Imaging plays an important role in the diagnosis, evaluation, and follow-up of patients with abdominal manifestations of NF-1. Barium studies may show intraluminal mass lesions, associated intussusception of the bowel, or features consistent with malabsorption. A solitary neurofibroma is mostly hyperechoic on ultrasonography with coarse internal echoes, and although lobulated, it has smooth and well-defined margins. Plexiform neurofibromas appear homogeneously or heterogeneously hypoechoic.

CT scans demonstrate solid, intraluminal or intramural, unifocal or multifocal, spherical masses with central areas of low attenuation and occasional calcification. The masses usually are well-defined and have homogeneous low attenuation, equal to or slightly more than water but lower than muscles or adjacent soft tissues.[9] They may show mild to moderate, heterogeneous postcontrast enhancement. Sometimes, CT may reveal long segments of nodular mural thickening of the GI tract with with a variable degree of luminal compromise.[8] MRI is considered to be the modality of choice and may reveal several rings in T2W images and postGadolinium T1W images corresponding to a rope-like gross appearance in plexiform neurofibromas.[10]

Yoshinori et al. reported a case with a large gastric neurofibroma growing extramurally from the greater curvature of the stomach.[11] Halkic et al. reported a case of gastric neurofibroma in an NF-1 patient, causing gastrointestinal hemorrhage and severe anemia.[12] A rare case of mural gastric neurofibromatosis resulting in gastric outlet obstruction and subsequent perforation in an NF-1 patient has been reported previously only by Bakker et al.[6] To our knowledge, the present case represents the second instance where neurofibromatosis has involved the gastric wall with subsequent gastric outlet obstruction.
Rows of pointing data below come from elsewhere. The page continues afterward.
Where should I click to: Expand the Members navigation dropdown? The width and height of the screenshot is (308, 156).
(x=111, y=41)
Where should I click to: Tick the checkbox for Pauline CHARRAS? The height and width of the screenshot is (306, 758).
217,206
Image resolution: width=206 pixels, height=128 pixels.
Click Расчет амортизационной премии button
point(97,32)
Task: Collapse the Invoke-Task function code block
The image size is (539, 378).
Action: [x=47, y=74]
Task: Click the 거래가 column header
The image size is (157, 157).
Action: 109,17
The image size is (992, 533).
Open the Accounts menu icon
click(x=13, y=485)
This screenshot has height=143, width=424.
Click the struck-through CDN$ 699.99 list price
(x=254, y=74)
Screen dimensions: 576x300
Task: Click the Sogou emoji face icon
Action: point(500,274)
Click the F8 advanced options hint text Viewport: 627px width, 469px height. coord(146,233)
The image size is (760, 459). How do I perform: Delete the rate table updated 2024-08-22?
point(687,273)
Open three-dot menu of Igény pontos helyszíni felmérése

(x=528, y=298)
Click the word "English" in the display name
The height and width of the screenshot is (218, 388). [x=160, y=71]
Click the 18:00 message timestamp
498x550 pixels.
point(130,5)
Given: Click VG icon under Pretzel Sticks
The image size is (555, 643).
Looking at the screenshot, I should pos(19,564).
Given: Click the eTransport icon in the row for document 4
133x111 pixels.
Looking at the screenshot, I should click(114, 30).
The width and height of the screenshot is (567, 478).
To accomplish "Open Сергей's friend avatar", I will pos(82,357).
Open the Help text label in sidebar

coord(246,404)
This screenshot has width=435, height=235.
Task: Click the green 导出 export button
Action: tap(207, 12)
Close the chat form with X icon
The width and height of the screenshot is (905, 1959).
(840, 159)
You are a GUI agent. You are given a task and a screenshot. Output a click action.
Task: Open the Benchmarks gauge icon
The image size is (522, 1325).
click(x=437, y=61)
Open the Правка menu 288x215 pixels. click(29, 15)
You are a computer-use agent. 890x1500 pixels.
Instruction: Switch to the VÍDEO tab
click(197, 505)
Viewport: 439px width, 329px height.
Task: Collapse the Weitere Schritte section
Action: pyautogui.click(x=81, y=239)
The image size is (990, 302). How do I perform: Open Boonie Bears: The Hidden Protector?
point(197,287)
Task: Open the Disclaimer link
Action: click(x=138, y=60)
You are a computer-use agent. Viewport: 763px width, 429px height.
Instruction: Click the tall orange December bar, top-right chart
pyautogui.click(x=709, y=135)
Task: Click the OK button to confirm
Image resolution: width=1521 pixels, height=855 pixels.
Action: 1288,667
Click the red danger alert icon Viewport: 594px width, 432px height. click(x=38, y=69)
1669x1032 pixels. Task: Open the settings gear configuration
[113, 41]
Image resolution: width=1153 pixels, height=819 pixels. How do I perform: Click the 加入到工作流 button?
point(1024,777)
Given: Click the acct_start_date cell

However, in our case, early suspicion raised by preoperative CT prevented any subsequent complication of gastric perforation.

Because of the high likelihood of malignant lesions and high incidence of malignant degeneration in benign tumors, surgery is the preferred treatment of symptomatic intestinal tumors in NF-1 although patients without symptoms can be followed up nonsurgically.[13]